Die Furche: Die Debatte um eine gemeinsame europäische Verteidigungspolitik wurde zuletzt durch Themen wie Cyberwar, Terroranschläge oder die Ukraine-Krise wieder ein wenig belebt. Synergieeffekte könnten den EU-Ländern beträchtliches Einsparungspotenzial bringen. Erwarten Sie, dass das auch in der Praxis noch klappen könnte?

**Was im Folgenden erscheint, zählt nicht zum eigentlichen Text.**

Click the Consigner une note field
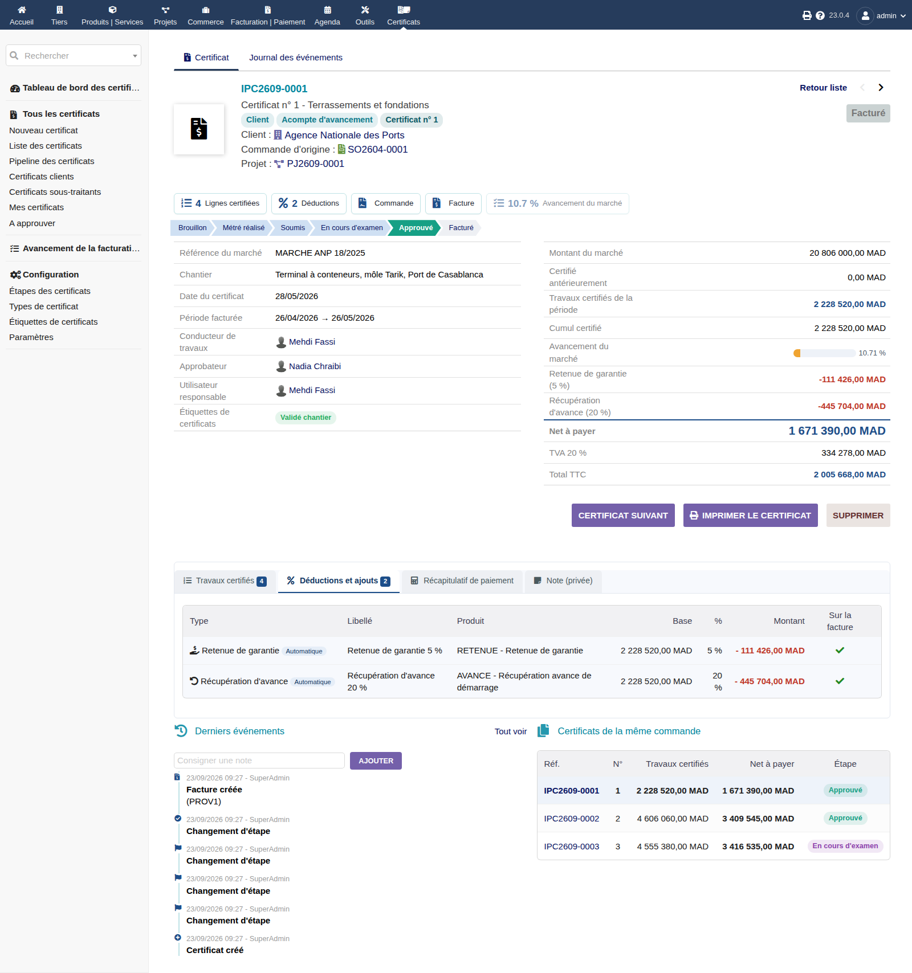 tap(259, 761)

Karner: Unterhalb der politischen Ebene: ja. In Expertenkreisen bemüht man sich seit Jahren um eine vernünftige, möglichst enge Kooperation. Wo es aber um die politische Frage der Souveränität geht, ist meist Endstation. Aus meiner Sicht würde viel dafür sprechen, das gleiche zu tun wie im zivilen Bereich: Nämlich grenzübergreifende zentraleuropäische Kooperation anzustreben - etwa bei der Luftraumsicherung. Das scheitert aber am Willen, Souveränität abzugeben. In Österreich gibt es mit der Neutralität traditionell noch eine zusätzliche Komponente. Und eigene Streitkräfte zu haben, gehört wohl auch zu den letzten wirklich souveränen Entscheidungen von EU-Mitgliedern. Denn ein Großteil der politischen Weichenstellungen wird inzwischen in Brüssel getroffen. Für eine ernsthafte Kooperation in der Verteidigungspolitik sehe ich daher bedauerlicherweise während der nächsten Jahrzehnte keine Chance. Wir Europäer haben jahrhundertelang Krieg gegeneinander geführt. Ich werde daher nie verstehen, warum wir nicht bereit sind, den Schutz Europas endlich gemeinsam zu gestalten.